You’ve got no employer who will deduct taxes directly from your paycheck and settle internal revenue service on your behalf. It means you have to track your income and budget an estimated amount to service your tax responsibilities. You probably need a freelance income tax calculator and a guide on how to file your tax. Below are tactics you can employ. 

Using the freelance income tax calculator

It’s okay if you are feeling apathy about calculating your freelances taxes; you are probably not alone in that situation. That math can be a lot puzzling for a lot of people, and there are often concerns about the perfect computation of taxes. 

Thankfully, online tax calculators can be of help, and they are usually simple to use. Beyond the help of a freelance income tax calculator, there are software that can compute your taxes. But if you want to figure out the information yourself, below are the data required by tax calculators.
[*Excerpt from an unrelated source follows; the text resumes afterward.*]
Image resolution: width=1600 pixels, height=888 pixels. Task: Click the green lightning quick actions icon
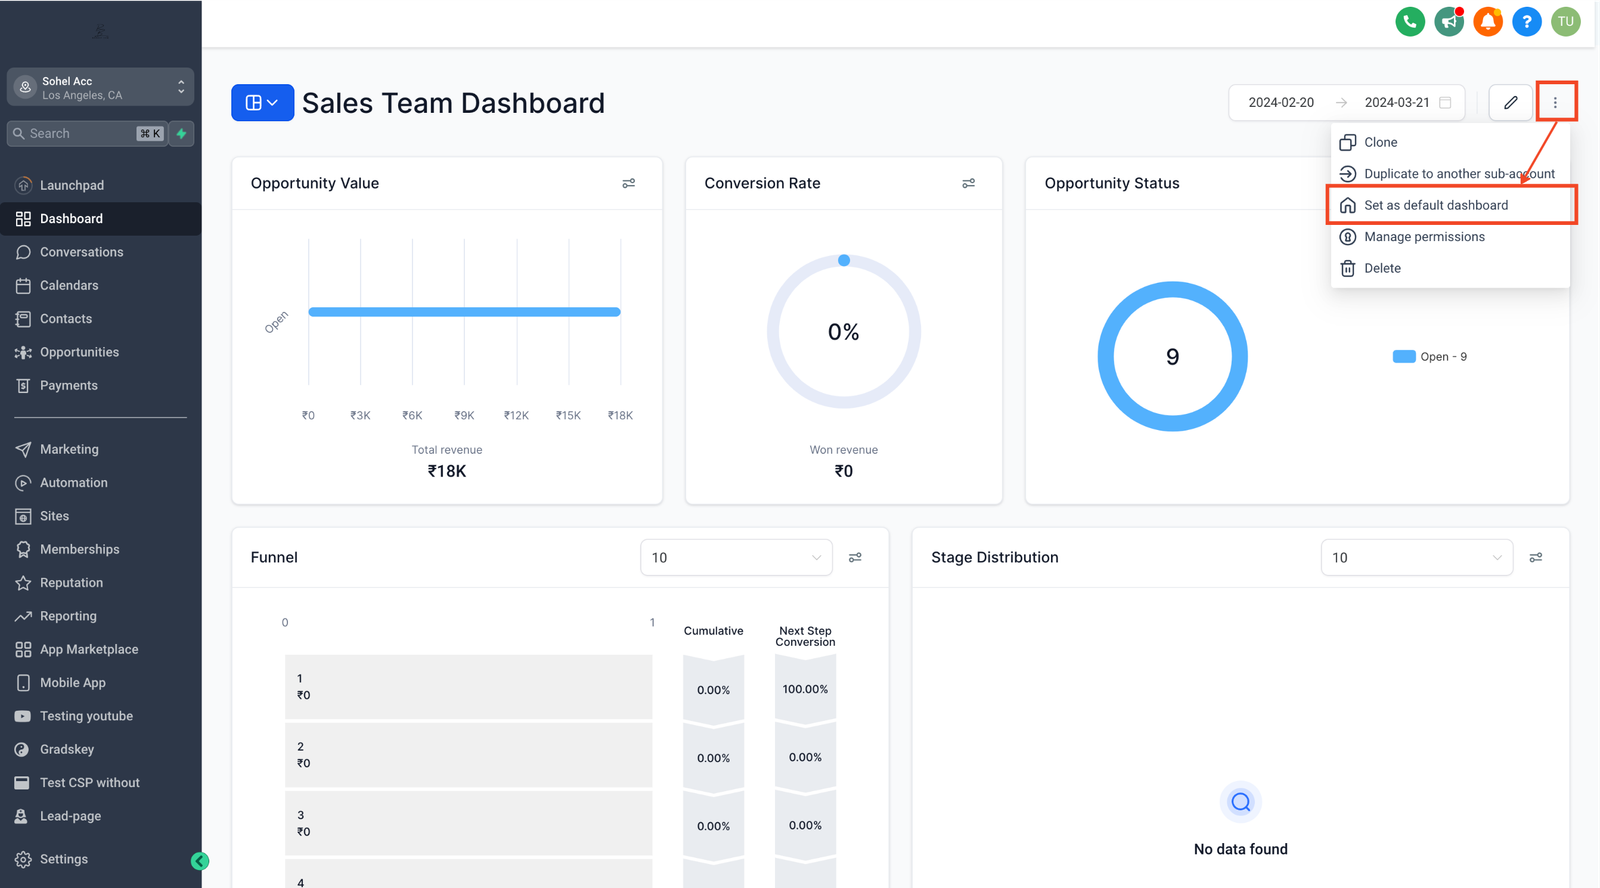click(x=181, y=133)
  1. IRS classifies freelancers' income as self-employment income. So, learn how to compute your self-employment income as shown on IRS Schedule C.
  2. Multiply the net income from step 1 by 92.35%. The result is your self-employment net earnings.
  3. Social security tax is the lesser of either:
  • 12.4% of your self-employment net earnings of step 2 or
  • The social security tax ceiling ($128,400 for 2018)
  1. Basic medicare tax is calculated by multiplying net self-employment earning of step 2 by 2.9%.
  2. Calculate any additional medicare tax by due for the categories below:
  • Multiply any net earnings from freelance income over $200,000  from step 2 above by 0.9% of you are single.
  • Multiply any net earnings from freelance income over $250,000 from step 2 above by 0.9% if you are married and filing jointly (125,000 if married and you decide to pay separately.)

Understanding estimated taxes as a freelancer

Since freelancers are classified as self-employed individuals, it is recommended that freelancers file estimated taxes quarterly. More so, since income may not be regular considering the nature of freelancing work, estimated taxes would sort out income tax, alternative minimum tax and, self-employment tax issues. Ensure that you pay the right amount of incremental taxes promptly as calculated by a freelance income tax calculator if you use one. That will exonerate you from penalties of paying late or underpaying your taxes. Form 1040-ES is used for filing estimated taxes for individuals. The following are computation needed for the form:

  • Expected adjusted gross income
  • Taxes for the year
  • Estimated taxable income
  • Credits for the year
  • Deductions for the year

One of the ways to compute estimated taxes is to analyze your last year’s income. The big question is, what happens if your estimated taxes for the year are far too high or low?  Do not panic if that happens as you can always adjust the figures on the form 1040-ES in the next quarter if you pay incrementally. But take note of the date since a late payment might incur a penalty. So, ensure you factor that when you have to carry over underpaid taxes to another quarter.